START Data extracts

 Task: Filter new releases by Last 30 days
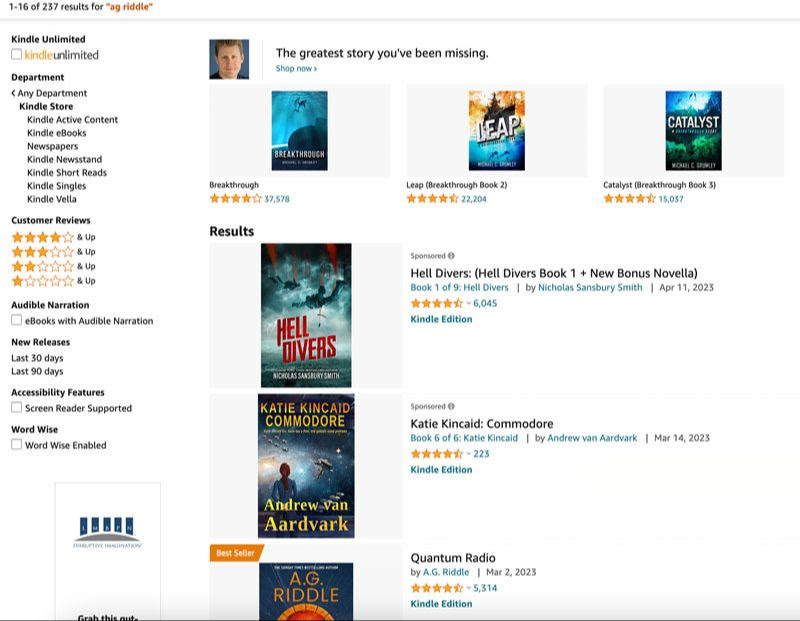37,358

END Data extracts
START Data extracts

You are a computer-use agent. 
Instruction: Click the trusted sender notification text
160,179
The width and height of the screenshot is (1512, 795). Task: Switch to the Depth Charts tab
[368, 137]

END Data extracts
START Data extracts

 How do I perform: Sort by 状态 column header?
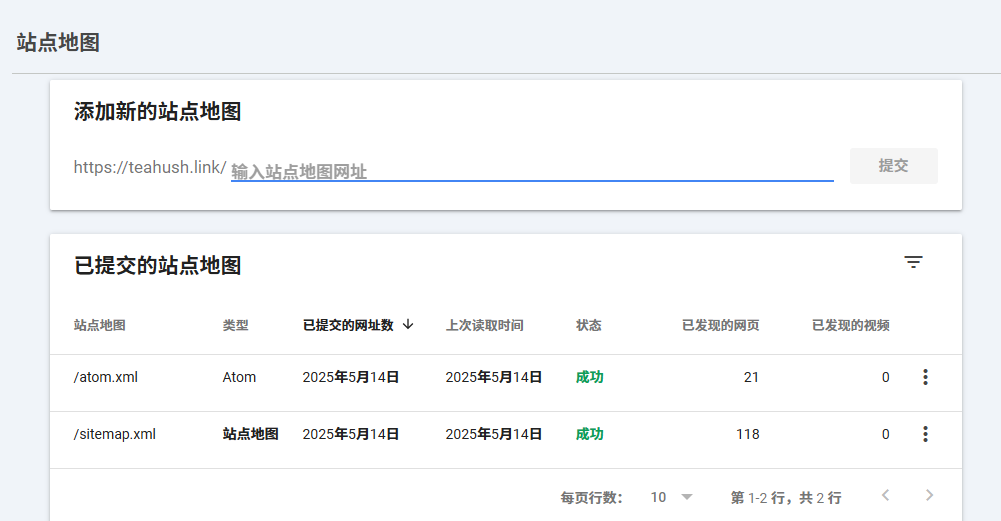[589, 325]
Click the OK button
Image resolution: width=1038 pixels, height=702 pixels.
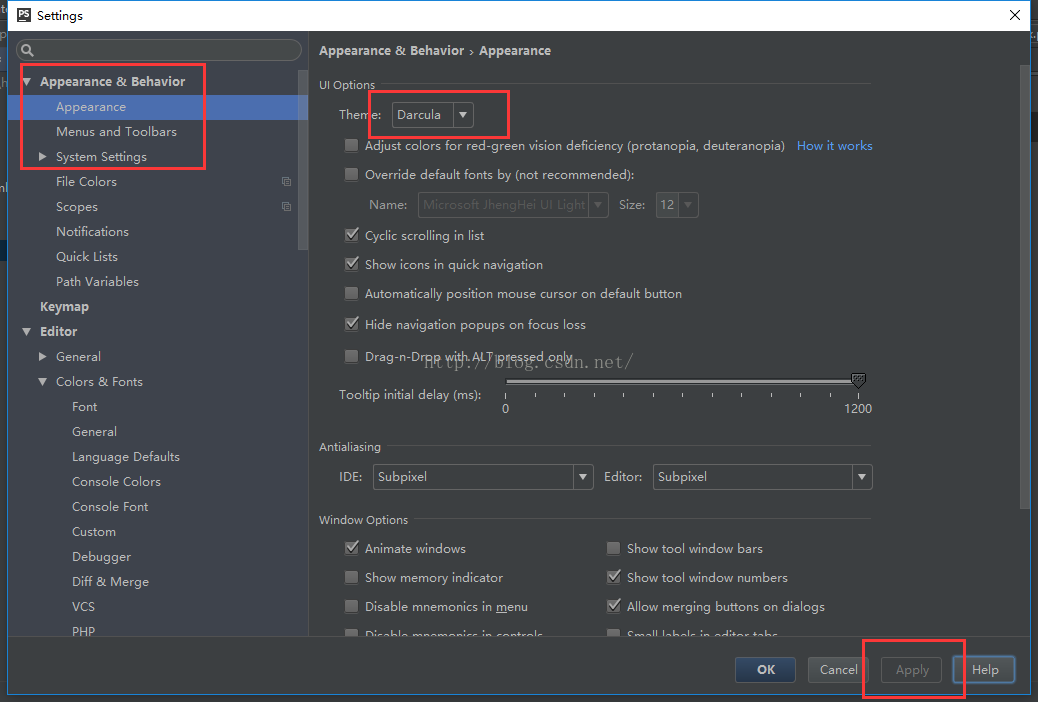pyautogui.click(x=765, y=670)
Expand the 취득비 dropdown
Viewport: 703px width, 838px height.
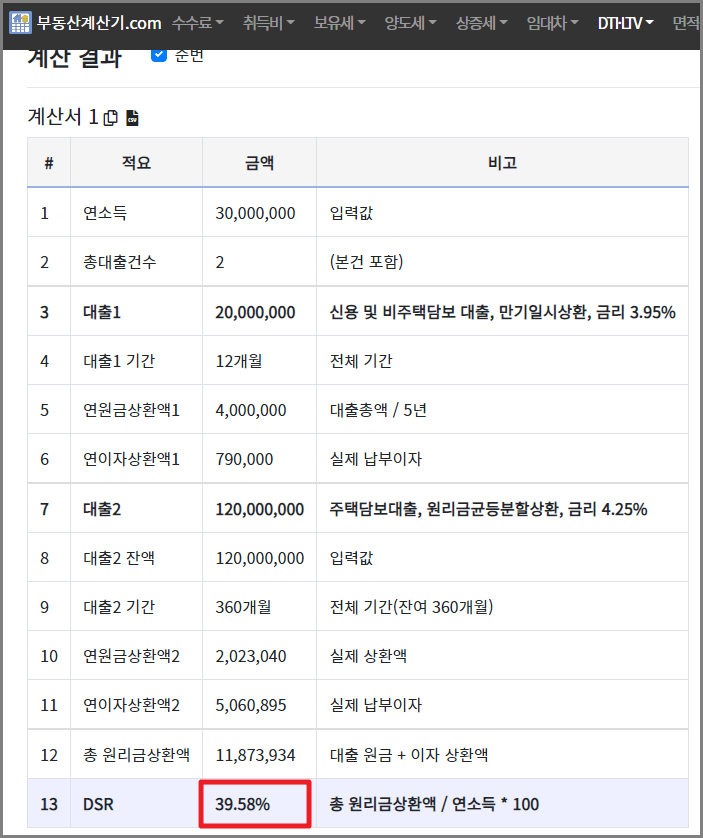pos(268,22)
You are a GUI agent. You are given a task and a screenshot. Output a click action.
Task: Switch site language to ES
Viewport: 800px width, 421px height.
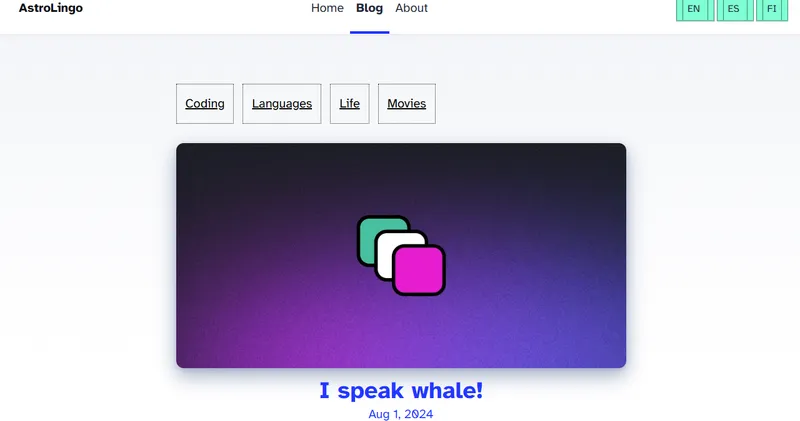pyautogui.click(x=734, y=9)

END Data extracts

| Problem to work on |
Scan the listing above and identify each line holding the string "agent"; copy every such line.

| Answer for the task |
You are a computer-use agent. 
You are a GUI agent. You are given a task and a screenshot. Output a click action.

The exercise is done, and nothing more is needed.